[Extract provided Boundary: Start]

Culture warriors don’t know how to respond to a pandemic

Culture warriors don’t know how to respond to a pandemic December 20, 2020

Kirk Cameron Will Spread Christmas Cheer and COVID With an In-Person Sing-along

That’s our Buck! (Sorry, Chad Michael Murray, but we only have room in our hearts for one Buck Williams.)

Cameron is a white evangelical Christian, which is to say he’s a culture warrior, which is to say he’s driven and shaped and discipled by a downward-facing politics of resentment. Like most culture warriors, he had no other framework to respond to a global pandemic. COVID swept across the world and the only response he was capable of was his reflexive culture-warring — seeking some way to force this natural disaster into the Us vs. Them ideology that has supplanted all other politics and religion for these folks.

Just 12 years later, the guy on the left would star in “Titanic,” while the guy on the right was featured in the made-for-TV movie “You Lucky Dog.”

Kirk Cameron is not exceptional in this regard. We’ve seen the same reflexive culture-war response to this pandemic from a host of other prominent white evangelicals. They saw a deadly, life-altering disease sweeping the globe and they didn’t respond with some kind of “Great Commission” instinct. They didn’t think about this as an opportunity to love and serve neighbors. “WWJD?” played no part in their response. And most did not ponder what the appropriate “pro-life” response would be because that’s not really an ethic, just a slogan and a bit of branding for the whole culture war/politics of resentment and the stomp-on-the-downtrodden ethos it nurtures.

One problem for this culture war approach is that a virus is not actually part of the culture. It’s just nature. And when all your imagination and religion allows you to do is to think in terms of Us vs. Them, you’re going to be ill-equipped for an Us vs. It scenario.

[Extract provided Boundary: End]
[Exercise data Boundary: Start]

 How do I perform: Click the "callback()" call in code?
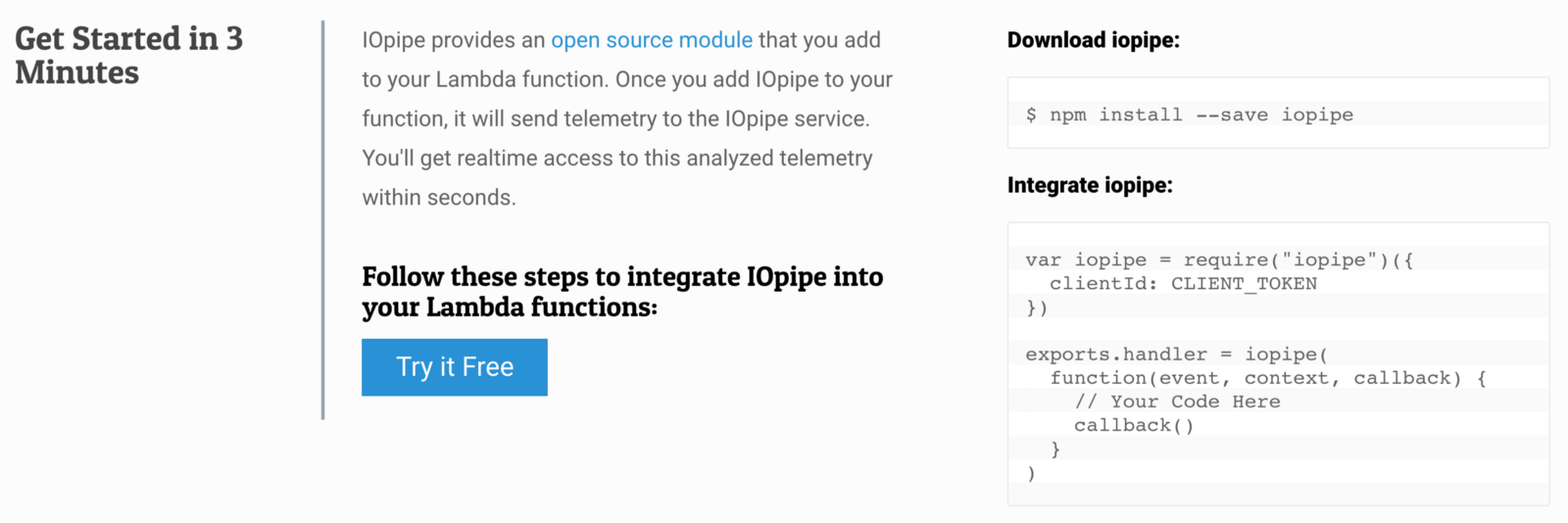click(1134, 425)
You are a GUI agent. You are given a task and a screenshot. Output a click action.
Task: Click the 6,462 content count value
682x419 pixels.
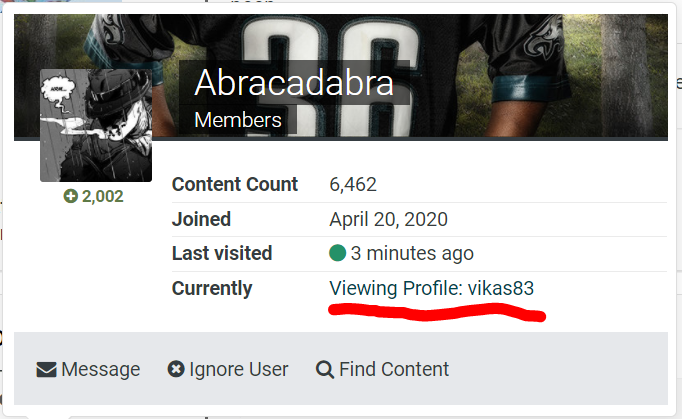coord(353,184)
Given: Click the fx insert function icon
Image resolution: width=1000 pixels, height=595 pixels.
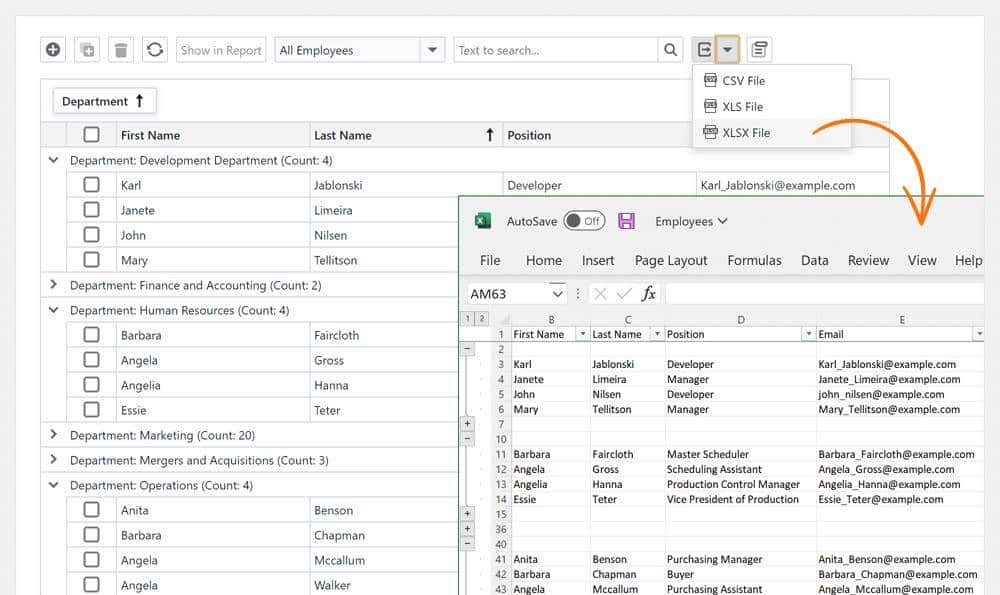Looking at the screenshot, I should click(649, 293).
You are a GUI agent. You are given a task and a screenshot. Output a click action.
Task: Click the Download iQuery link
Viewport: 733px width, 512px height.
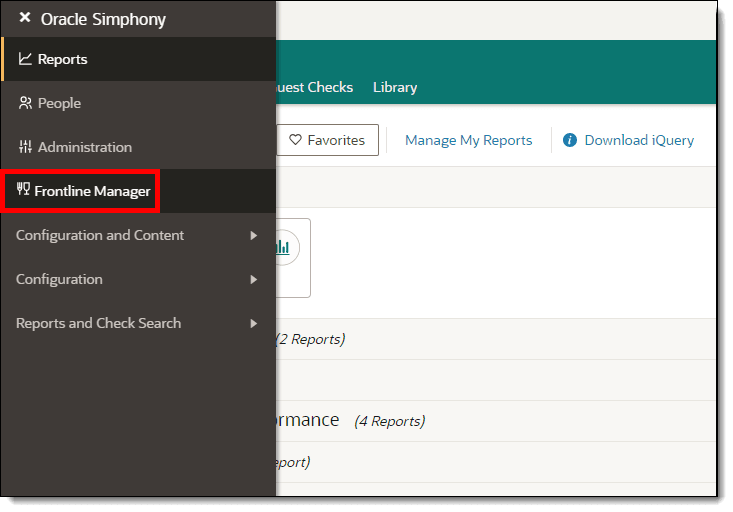[x=639, y=140]
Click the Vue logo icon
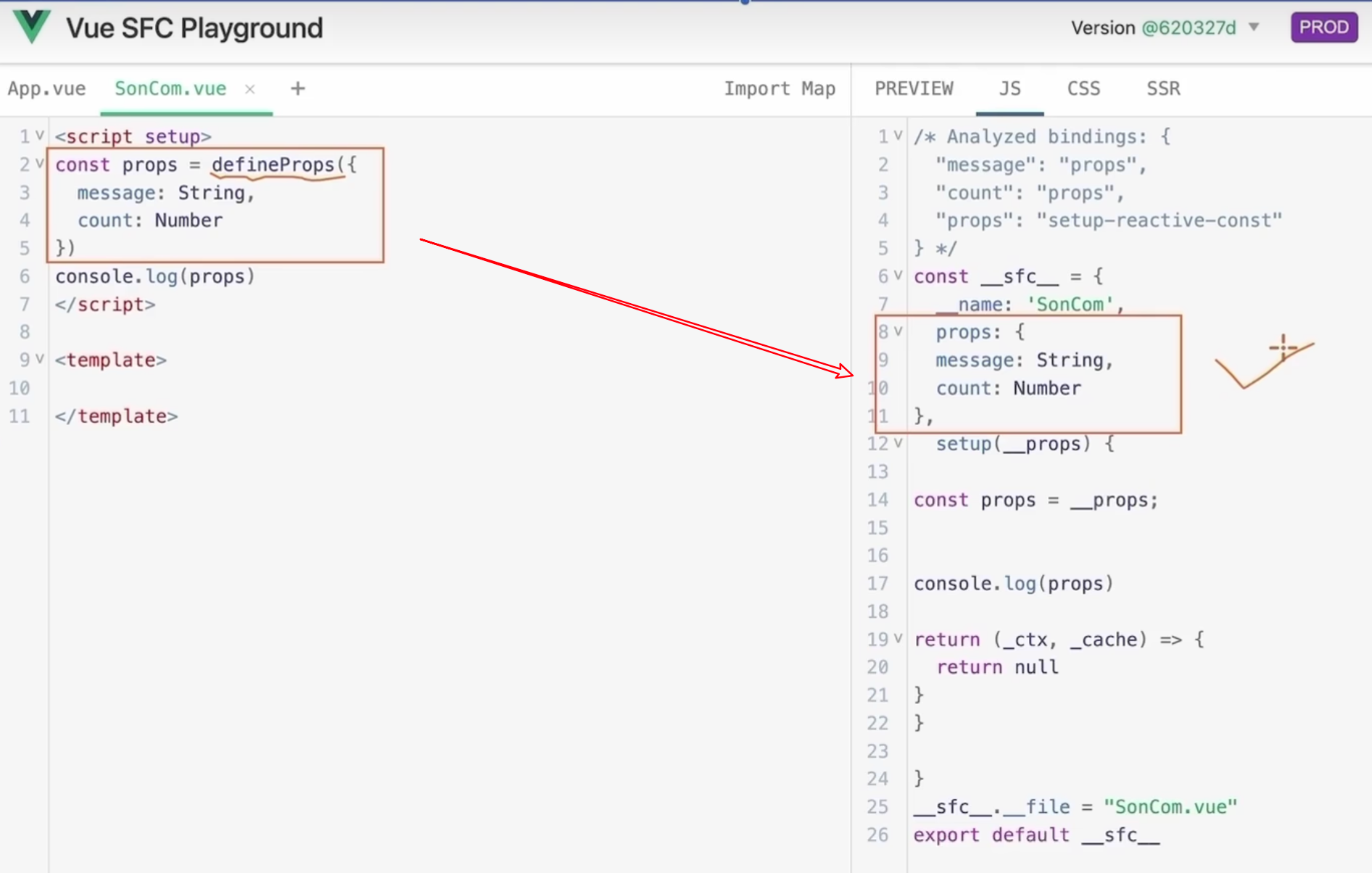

[Exercise data Boundary: End]

**Assigned task A**
Copy the culture warriors and pandemic post word for word from "One problem for" to "vs. It scenario.".
**Assigned task B**
Go on with the post about culture warriors and the pandemic, starting right after its last sentence.

**Task output A**
One problem for this culture war approach is that a virus is not actually part of the culture. It’s just nature. And when all your imagination and religion allows you to do is to think in terms of Us vs. Them, you’re going to be ill-equipped for an Us vs. It scenario.

**Task output B**
Remember back in high school English classes when your teacher read from some crusty textbook about the “Seven Types of Conflict” in literature? We even learned about this back at Timothy Christian, where we read Jack London’s “To Build a Fire” as an example of “Man vs. Nature” conflict. (I remember this with great clarity because it freaked me out — that was the first story I’d ever read that ended that way and I hadn’t realized stories could do that.) But these days culture-war Christianity has become so all-consuming that the only interest white evangelicals have in such things is in insisting on the old-fashioned exclusive language of “Man vs. Nature” rather than the “Person vs. Nature” now used by politically correct, “woke,” feminazis with their cancel-culture and their cultural Marxism and whatnot. Apart from that, the category of “Man/Person vs. Nature” doesn’t really exist for them anymore because it doesn’t fit the culture war construct and doesn’t lend itself to direct-mail fundraising appeals.

And so now we have the Church of the Culture War stubbornly ignoring the It of the pandemic while struggling to come up with some Them to blame for the changes It has forced upon us. The result of that is bonkers theatrics like Cameron’s Christmas-caroling “protest” on behalf, Cameron says, of “God … Christmas … and liberty.” This makes as much sense as a protest march against a hurricane in the name of defending “property.”

Will the virus make concessions to these protesters’ demands? Will it be intimidated by their numbers, their will-power, and their media savvy? Alas, so far the virus has not responded to repeated calls for comment.